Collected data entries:
++++

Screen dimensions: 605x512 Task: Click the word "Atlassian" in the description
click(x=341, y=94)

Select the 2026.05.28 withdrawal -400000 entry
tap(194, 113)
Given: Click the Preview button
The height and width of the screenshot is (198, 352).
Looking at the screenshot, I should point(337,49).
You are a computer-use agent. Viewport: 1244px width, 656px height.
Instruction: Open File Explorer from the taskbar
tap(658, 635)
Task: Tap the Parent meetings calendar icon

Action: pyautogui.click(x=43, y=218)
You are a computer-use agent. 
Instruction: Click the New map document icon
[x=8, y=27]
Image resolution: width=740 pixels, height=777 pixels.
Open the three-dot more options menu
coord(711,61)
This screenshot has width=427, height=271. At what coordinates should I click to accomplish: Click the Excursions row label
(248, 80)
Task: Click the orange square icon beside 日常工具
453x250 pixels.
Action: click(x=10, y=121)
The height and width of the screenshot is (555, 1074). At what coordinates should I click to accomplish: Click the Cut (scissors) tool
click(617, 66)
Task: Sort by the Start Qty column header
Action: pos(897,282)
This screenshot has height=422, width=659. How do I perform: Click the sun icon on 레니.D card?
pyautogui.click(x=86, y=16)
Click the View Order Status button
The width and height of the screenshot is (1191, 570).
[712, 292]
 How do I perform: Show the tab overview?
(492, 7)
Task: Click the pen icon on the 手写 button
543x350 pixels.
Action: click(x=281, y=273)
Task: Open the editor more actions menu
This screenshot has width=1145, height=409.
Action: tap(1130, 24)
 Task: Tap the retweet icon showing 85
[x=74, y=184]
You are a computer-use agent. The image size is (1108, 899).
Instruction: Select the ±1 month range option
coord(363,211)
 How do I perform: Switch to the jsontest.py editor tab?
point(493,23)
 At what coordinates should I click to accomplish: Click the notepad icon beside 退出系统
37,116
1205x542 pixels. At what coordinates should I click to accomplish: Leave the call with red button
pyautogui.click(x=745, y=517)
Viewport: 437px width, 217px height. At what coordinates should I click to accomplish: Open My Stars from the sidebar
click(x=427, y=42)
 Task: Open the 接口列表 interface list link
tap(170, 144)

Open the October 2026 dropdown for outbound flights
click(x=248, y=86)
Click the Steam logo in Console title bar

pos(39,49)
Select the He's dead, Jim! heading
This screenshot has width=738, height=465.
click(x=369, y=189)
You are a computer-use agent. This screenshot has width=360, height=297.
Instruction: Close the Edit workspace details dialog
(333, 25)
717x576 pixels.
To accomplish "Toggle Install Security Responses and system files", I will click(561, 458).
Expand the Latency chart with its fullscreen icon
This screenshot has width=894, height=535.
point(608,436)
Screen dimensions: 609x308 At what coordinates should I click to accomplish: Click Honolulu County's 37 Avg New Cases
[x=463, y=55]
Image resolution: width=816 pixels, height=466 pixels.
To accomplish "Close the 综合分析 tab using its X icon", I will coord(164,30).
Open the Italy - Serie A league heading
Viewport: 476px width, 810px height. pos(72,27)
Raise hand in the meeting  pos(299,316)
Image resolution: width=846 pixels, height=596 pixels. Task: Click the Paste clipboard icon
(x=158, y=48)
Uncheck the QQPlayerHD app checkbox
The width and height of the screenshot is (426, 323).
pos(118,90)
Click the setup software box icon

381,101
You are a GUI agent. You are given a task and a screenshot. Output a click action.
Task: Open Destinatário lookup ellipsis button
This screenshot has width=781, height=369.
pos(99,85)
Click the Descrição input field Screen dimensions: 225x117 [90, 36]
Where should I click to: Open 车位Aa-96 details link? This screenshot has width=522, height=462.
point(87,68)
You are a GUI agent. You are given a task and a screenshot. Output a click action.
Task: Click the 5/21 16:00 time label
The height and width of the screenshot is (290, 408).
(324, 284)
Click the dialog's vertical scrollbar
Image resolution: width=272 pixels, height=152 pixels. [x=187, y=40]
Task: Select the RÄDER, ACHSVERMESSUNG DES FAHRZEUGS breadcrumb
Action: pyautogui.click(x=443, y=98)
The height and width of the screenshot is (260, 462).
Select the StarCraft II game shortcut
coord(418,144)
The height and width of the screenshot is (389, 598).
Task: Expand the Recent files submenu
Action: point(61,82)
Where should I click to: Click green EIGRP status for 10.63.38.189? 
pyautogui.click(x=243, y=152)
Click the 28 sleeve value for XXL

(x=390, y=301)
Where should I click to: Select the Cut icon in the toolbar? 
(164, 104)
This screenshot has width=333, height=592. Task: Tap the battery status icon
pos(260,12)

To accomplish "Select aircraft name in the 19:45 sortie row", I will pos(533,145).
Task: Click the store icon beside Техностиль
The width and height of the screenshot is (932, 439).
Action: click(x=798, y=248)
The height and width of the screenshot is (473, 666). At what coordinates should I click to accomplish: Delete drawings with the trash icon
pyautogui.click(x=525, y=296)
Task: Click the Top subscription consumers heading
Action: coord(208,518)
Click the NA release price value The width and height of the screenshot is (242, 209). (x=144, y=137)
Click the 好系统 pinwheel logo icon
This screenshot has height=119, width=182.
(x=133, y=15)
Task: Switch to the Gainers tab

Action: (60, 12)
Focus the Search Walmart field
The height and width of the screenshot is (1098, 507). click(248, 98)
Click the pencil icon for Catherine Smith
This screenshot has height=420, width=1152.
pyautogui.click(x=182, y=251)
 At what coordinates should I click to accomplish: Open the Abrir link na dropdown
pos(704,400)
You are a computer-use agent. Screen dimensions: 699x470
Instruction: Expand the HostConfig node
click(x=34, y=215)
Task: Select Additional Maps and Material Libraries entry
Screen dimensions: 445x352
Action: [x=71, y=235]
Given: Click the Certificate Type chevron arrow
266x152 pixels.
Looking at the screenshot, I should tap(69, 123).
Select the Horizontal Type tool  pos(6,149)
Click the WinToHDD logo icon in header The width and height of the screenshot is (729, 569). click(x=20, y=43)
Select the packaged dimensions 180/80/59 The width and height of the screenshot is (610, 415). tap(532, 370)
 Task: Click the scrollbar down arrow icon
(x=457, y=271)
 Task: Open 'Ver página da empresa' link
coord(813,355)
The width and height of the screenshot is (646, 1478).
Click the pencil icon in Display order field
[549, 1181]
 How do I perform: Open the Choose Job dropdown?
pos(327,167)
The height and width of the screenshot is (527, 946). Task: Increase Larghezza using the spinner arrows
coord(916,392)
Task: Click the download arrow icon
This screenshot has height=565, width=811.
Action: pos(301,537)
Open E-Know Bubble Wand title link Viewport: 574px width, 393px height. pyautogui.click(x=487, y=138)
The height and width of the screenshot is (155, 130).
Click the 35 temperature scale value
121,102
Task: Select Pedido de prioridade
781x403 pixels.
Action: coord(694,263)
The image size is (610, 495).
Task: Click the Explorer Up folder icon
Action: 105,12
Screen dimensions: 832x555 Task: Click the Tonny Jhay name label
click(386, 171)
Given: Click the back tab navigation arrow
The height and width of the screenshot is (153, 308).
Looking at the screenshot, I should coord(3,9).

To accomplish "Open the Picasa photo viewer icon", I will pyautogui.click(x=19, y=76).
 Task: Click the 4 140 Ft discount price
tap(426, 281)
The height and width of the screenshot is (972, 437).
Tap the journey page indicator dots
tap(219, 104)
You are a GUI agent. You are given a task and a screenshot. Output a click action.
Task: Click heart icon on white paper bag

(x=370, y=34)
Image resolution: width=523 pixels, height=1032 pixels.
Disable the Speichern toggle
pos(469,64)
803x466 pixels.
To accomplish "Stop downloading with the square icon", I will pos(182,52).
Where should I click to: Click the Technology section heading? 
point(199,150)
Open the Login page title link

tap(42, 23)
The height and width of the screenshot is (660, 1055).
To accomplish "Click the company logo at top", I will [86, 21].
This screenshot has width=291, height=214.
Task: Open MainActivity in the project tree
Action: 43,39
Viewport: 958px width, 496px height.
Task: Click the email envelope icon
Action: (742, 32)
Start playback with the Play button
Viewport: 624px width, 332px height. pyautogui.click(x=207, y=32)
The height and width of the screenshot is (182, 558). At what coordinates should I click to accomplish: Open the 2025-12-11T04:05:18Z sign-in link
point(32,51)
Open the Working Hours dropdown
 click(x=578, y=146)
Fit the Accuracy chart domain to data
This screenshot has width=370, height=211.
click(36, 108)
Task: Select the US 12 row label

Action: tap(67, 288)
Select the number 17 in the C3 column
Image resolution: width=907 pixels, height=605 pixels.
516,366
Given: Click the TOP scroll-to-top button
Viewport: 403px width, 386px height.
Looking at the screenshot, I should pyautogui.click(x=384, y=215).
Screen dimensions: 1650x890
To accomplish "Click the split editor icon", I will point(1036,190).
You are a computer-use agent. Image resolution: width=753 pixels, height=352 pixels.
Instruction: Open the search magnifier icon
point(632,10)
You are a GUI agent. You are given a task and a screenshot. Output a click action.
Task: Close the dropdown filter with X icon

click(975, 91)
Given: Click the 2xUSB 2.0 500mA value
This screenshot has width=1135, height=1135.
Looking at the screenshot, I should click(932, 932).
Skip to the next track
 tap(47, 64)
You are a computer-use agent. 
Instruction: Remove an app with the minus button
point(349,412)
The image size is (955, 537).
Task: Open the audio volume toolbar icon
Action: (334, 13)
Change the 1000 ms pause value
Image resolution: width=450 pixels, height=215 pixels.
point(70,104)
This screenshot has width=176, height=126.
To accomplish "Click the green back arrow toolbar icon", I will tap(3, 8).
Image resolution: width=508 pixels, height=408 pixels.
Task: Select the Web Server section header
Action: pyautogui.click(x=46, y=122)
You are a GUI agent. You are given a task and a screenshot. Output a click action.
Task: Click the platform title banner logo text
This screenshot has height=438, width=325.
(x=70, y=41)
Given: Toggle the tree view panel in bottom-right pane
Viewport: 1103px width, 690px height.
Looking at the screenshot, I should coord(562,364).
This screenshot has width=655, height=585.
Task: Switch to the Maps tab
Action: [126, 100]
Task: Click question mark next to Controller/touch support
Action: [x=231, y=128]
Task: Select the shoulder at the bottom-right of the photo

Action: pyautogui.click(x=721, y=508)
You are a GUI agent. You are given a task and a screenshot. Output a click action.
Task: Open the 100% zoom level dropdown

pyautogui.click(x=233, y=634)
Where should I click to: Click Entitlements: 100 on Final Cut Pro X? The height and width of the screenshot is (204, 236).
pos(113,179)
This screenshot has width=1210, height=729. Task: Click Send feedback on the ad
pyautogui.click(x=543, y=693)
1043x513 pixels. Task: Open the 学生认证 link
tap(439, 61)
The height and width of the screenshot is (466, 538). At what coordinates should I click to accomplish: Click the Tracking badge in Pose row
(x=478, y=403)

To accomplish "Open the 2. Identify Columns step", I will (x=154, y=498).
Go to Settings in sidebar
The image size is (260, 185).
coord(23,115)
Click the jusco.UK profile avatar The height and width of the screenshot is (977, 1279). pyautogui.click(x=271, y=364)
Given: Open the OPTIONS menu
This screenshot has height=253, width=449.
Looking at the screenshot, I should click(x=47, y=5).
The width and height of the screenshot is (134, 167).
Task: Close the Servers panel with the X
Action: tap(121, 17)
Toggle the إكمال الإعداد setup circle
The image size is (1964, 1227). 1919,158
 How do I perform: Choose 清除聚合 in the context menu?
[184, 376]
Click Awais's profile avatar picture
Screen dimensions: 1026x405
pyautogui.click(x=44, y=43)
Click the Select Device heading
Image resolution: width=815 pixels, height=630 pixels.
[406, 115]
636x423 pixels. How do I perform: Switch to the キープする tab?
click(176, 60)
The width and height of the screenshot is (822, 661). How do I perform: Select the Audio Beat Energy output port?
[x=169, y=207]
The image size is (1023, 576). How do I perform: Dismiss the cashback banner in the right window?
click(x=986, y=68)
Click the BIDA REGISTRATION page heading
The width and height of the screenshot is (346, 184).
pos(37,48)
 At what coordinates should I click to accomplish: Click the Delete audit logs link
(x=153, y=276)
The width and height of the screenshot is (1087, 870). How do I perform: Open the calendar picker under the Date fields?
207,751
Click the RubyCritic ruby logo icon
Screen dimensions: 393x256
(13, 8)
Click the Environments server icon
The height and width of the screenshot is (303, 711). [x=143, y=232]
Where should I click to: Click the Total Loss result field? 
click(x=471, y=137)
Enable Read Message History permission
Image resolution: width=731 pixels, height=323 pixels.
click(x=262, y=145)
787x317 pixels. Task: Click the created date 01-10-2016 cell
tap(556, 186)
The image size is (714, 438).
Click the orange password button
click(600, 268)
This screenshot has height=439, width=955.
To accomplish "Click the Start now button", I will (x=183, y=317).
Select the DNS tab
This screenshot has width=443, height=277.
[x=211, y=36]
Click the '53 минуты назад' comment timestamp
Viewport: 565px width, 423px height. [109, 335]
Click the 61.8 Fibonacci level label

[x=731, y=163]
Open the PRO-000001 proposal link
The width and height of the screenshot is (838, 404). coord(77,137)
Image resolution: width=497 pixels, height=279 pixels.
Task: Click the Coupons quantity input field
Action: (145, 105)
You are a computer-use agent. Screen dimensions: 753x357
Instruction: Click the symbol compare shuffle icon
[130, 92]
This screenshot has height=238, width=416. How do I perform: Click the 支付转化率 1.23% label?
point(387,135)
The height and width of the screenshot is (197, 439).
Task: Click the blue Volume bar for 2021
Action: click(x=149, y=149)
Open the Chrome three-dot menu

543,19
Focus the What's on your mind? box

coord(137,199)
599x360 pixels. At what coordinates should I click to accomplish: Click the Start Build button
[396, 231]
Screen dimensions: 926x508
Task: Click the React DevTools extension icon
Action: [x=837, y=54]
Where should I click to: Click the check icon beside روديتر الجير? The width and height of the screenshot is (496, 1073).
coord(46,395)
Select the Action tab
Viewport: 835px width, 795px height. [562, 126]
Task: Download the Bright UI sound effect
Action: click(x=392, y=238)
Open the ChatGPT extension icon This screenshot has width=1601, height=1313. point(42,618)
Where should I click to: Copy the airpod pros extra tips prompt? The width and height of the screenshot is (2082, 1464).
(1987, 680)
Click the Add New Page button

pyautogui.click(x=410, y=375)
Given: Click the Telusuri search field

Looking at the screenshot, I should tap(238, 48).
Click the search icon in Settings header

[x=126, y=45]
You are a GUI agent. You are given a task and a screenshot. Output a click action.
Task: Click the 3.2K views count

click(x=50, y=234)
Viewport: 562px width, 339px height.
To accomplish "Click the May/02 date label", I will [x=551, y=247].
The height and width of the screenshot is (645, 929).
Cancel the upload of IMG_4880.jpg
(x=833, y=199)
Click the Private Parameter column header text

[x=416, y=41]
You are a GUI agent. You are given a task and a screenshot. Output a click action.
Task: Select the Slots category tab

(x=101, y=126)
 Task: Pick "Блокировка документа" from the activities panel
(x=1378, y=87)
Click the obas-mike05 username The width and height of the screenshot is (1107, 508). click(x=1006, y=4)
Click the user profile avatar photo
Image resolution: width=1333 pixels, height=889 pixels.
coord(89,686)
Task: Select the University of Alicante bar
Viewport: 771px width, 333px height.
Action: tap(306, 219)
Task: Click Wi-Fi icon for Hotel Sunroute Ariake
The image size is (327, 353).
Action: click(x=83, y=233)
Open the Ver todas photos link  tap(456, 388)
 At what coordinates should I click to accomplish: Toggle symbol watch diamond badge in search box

++++

Task to carry out:
A copy of each line above that holds the word "computer" is the expected answer.

Written answer:
You are a computer-use agent. Viewport: 1244px width, 656px height.
You are a computer-use agent. 
You are a computer-use agent. The image size is (1108, 899).
You are a computer-use agent. This screenshot has width=360, height=297.
You are a computer-use agent. Screen dimensions: 699x470
You are a computer-use agent. Image resolution: width=753 pixels, height=352 pixels.
You are a computer-use agent. 
You are a computer-use agent. Screen dimensions: 753x357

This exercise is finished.